Problem to work on: Retype the listing below word for word, covering everything from its first line down to the line containing "Terms of Use (41, 2524)", with both of those lines included.
# Entries supplied start
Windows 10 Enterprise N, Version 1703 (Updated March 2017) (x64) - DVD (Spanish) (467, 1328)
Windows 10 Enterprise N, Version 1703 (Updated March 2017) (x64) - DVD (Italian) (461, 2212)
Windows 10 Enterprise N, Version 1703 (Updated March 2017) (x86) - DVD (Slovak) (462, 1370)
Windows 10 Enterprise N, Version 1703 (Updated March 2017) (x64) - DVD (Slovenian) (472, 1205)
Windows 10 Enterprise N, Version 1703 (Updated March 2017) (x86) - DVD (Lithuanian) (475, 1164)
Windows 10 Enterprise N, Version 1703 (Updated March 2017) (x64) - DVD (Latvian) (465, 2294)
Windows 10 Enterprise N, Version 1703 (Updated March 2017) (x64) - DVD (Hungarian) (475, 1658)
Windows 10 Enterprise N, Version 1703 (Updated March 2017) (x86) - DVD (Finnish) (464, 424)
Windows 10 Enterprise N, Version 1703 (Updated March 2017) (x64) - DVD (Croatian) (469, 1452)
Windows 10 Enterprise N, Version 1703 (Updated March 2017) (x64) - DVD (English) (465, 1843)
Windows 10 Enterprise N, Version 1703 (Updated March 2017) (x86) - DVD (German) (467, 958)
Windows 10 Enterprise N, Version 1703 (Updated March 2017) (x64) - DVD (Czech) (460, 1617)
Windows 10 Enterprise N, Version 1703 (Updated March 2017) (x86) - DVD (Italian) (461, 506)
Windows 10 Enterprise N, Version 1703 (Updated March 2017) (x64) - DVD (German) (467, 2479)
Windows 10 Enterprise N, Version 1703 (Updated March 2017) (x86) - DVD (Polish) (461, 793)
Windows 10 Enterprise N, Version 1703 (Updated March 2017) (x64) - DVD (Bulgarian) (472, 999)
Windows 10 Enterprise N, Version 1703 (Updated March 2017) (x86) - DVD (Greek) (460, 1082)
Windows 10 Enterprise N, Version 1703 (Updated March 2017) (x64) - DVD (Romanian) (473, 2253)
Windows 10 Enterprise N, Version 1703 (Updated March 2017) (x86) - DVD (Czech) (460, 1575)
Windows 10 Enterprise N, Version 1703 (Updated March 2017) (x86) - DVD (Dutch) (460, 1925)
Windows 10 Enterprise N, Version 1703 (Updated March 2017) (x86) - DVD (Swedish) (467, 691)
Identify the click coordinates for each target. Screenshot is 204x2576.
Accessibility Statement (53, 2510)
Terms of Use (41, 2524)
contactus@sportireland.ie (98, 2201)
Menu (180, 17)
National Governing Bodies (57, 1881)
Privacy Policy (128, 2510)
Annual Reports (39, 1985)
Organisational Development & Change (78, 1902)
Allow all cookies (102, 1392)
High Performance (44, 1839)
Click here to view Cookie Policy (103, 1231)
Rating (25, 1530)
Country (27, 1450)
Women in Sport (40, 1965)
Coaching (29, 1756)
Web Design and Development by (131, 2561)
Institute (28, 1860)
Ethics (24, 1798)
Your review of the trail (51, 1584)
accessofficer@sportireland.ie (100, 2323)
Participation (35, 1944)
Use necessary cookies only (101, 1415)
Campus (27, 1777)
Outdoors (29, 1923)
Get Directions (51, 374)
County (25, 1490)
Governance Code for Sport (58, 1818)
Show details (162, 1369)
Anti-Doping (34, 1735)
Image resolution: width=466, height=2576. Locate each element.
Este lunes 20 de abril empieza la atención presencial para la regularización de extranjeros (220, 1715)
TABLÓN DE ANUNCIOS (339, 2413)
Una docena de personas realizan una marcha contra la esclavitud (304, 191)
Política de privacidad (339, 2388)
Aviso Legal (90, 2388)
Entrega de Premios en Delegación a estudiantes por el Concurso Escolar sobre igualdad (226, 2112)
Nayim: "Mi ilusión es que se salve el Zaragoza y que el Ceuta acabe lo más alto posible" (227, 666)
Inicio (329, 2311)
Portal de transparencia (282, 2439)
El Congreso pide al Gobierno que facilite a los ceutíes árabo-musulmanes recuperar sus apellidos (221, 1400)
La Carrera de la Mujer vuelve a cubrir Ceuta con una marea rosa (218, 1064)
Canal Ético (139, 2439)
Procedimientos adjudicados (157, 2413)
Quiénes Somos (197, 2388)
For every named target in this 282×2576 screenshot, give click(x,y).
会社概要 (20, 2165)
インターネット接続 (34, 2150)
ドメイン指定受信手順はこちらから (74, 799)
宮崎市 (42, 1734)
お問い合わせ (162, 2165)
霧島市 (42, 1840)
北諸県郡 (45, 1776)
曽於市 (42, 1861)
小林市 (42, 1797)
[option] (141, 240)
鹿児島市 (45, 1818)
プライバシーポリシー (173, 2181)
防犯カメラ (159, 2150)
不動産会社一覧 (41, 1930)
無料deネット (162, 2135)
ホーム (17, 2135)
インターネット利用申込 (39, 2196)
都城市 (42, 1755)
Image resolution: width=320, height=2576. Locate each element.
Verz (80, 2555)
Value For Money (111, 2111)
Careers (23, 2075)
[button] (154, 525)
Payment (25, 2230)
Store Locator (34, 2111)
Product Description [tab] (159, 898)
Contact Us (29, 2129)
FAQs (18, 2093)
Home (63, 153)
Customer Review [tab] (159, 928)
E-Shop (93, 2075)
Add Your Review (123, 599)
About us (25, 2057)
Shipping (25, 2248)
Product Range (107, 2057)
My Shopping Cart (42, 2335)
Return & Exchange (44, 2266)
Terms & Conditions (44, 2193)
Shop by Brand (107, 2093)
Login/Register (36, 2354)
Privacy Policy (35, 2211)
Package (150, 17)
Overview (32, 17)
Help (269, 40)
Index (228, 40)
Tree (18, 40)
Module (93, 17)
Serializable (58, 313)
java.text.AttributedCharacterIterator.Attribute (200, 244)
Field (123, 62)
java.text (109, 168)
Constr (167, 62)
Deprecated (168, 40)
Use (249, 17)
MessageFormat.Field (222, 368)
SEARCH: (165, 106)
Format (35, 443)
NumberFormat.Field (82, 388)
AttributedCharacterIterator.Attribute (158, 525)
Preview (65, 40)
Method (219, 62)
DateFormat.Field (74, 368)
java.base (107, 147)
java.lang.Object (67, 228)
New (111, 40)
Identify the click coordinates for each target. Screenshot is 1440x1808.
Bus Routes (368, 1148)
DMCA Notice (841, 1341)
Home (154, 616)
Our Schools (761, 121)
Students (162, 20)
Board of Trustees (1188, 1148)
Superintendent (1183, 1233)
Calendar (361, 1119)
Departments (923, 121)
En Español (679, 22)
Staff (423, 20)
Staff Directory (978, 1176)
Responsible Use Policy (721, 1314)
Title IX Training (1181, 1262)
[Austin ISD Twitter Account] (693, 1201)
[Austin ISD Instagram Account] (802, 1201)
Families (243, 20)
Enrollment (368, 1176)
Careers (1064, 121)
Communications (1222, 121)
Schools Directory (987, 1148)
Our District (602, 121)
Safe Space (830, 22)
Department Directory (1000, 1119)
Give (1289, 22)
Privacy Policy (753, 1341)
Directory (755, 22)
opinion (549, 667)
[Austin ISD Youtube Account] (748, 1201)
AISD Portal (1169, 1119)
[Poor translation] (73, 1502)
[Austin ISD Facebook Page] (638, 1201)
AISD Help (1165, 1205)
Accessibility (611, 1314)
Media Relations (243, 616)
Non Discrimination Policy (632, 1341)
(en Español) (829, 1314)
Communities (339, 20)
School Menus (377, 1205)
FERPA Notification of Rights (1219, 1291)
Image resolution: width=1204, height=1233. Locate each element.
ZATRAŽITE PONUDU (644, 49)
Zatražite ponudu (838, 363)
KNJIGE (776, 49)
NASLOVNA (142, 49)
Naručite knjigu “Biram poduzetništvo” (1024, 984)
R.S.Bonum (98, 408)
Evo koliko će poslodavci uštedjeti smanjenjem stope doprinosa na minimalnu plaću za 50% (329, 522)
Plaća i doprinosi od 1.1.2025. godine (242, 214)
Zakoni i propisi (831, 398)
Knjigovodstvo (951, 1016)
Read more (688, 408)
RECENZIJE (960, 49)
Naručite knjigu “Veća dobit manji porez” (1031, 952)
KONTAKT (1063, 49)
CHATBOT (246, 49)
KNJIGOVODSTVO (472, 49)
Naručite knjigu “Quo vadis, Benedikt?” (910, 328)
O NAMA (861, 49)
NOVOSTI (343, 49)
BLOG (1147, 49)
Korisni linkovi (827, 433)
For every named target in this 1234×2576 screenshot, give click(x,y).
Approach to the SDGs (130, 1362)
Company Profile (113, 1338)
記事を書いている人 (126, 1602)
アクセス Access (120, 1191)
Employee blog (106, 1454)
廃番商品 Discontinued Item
# Entries supplied end
Correct result:
Windows 10 Enterprise N, Version 1703 (Updated March 2017) (x64) - DVD (Spanish) (467, 1328)
Windows 10 Enterprise N, Version 1703 (Updated March 2017) (x64) - DVD (Italian) (461, 2212)
Windows 10 Enterprise N, Version 1703 (Updated March 2017) (x86) - DVD (Slovak) (462, 1370)
Windows 10 Enterprise N, Version 1703 (Updated March 2017) (x64) - DVD (Slovenian) (472, 1205)
Windows 10 Enterprise N, Version 1703 (Updated March 2017) (x86) - DVD (Lithuanian) (475, 1164)
Windows 10 Enterprise N, Version 1703 (Updated March 2017) (x64) - DVD (Latvian) (465, 2294)
Windows 10 Enterprise N, Version 1703 (Updated March 2017) (x64) - DVD (Hungarian) (475, 1658)
Windows 10 Enterprise N, Version 1703 (Updated March 2017) (x86) - DVD (Finnish) (464, 424)
Windows 10 Enterprise N, Version 1703 (Updated March 2017) (x64) - DVD (Croatian) (469, 1452)
Windows 10 Enterprise N, Version 1703 (Updated March 2017) (x64) - DVD (English) (465, 1843)
Windows 10 Enterprise N, Version 1703 (Updated March 2017) (x86) - DVD (German) (467, 958)
Windows 10 Enterprise N, Version 1703 (Updated March 2017) (x64) - DVD (Czech) (460, 1617)
Windows 10 Enterprise N, Version 1703 (Updated March 2017) (x86) - DVD (Italian) (461, 506)
Windows 10 Enterprise N, Version 1703 (Updated March 2017) (x64) - DVD (German) (467, 2479)
Windows 10 Enterprise N, Version 1703 (Updated March 2017) (x86) - DVD (Polish) (461, 793)
Windows 10 Enterprise N, Version 1703 (Updated March 2017) (x64) - DVD (Bulgarian) (472, 999)
Windows 10 Enterprise N, Version 1703 (Updated March 2017) (x86) - DVD (Greek) (460, 1082)
Windows 10 Enterprise N, Version 1703 (Updated March 2017) (x64) - DVD (Romanian) (473, 2253)
Windows 10 Enterprise N, Version 1703 (Updated March 2017) (x86) - DVD (Czech) (460, 1575)
Windows 10 Enterprise N, Version 1703 (Updated March 2017) (x86) - DVD (Dutch) (460, 1925)
Windows 10 Enterprise N, Version 1703 (Updated March 2017) (x86) - DVD (Swedish) (467, 691)
Identify the click coordinates for each target. Screenshot is 204x2576.
Accessibility Statement (53, 2510)
Terms of Use (41, 2524)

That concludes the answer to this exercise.